The Mecardo historical downside VaR model is no different, as it utilizes past data to determine forecasts of the lowest level, or price, that an asset is expected to reach within a given period, to a particular degree of confidence. Because of this, the model forecasts generally have a downward trend in them due to the fact that as time progresses, the potential for a sequence of many negative price movements tends to accumulate. (In other words, over longer periods of time, there are more opportunities for things to go wrong)
VaR is a technique we have borrowed from the banking and commodities trading sector. It is utilized as a risk management tool that attempts to measure how much the price of an asset may fall over time based on its previous performance, and is used as a trading decision making tool to limit the accumulation of positions in assets that could lead to an unacceptably high concentration of risk of loss.
The Mecardo downside historical VaR model forecasts that prices, if they continue falling could land in within the range of 802¢-931¢ during the month of December 2022.
If we look at the red extreme decline scenario line, the model suggests that a 22% fall to as low as 737¢/lg cwt could be on the cards if we were to get particularly risk averse, and pessimistic about the future.
The Mecardo VaR model also predicts that average prices for 2023 could range from 758¢/kg to 896¢/kg cwt.
General analyst sentiment about the market across the corporate advisory, banking and government sectors has been predominantly negative in recent times. When making livestock marketing decisions, add the view of your livestock agent, business partners plus your own considered view into the mix, and you’ll have a range of views to think about, and apply them to your own personal situation and needs as appropriate.
One thing is certain though, for the cattle market environment to take a turn for the better over the next year, a solid selection from the positive events listed below probably have to happen.
- An official return to La Niña, in summer, and a strong, sustained northern monsoon.
- Processor access to reliable labour to be renewed, with the labour and skills shortage situation resolving itself through backpackers or sustainable permanent migration.

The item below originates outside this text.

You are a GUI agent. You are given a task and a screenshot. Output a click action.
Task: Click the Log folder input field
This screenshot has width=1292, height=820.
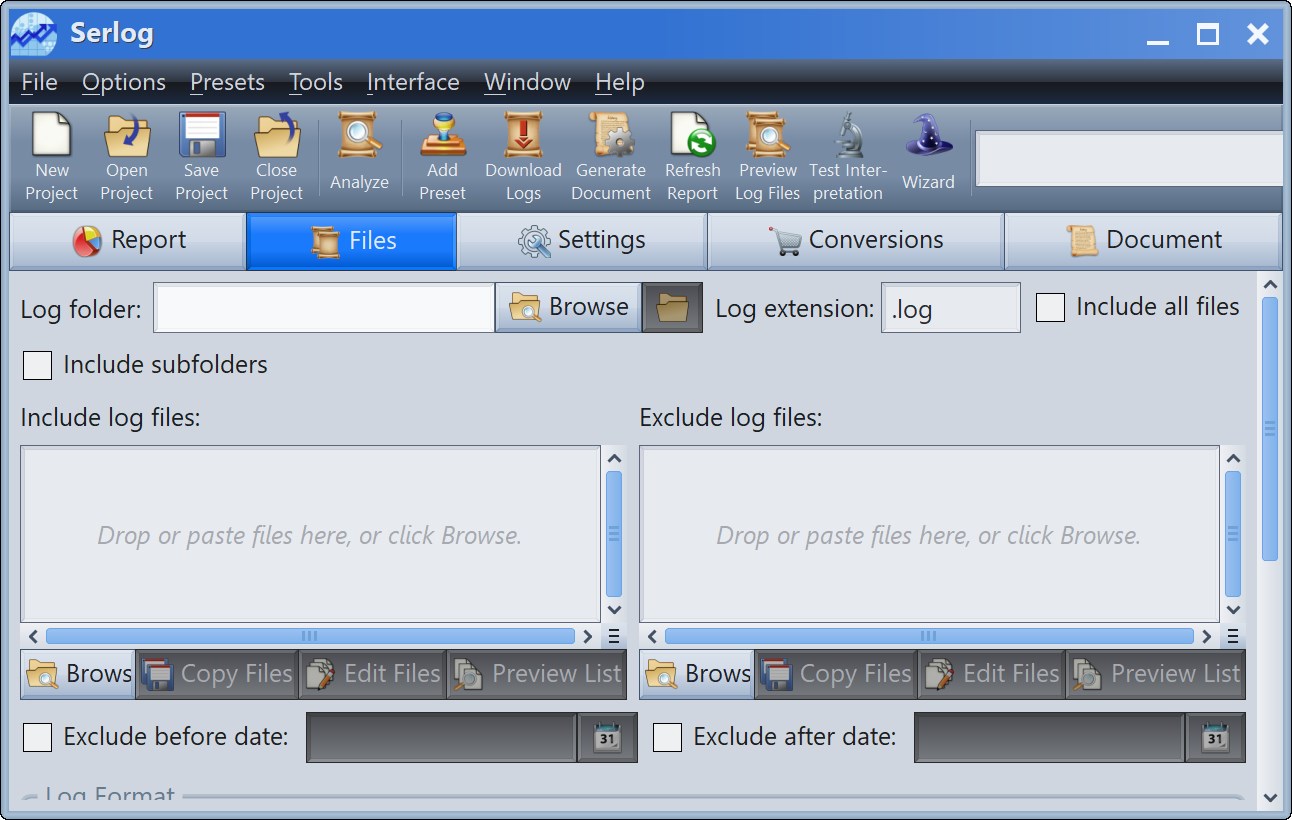[x=324, y=308]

- The market’s view of the FMD threat becoming less alarmist and nervous.
- US pastoral conditions improving substantially, switching their cycle into a rebuild phase again, and supporting export prices.
- The perception of the recession threat subsiding across global economies and confidence building again.
What does it mean?
The historical VaR EYCI price forecast model draws from trends observed in the past to provide some indicative guiderails as to where the price of young cattle could potentially fall to in the future. The model suggests that at least another 8-22% decline by December wouldn’t be out of the realms of possibility, given past performance.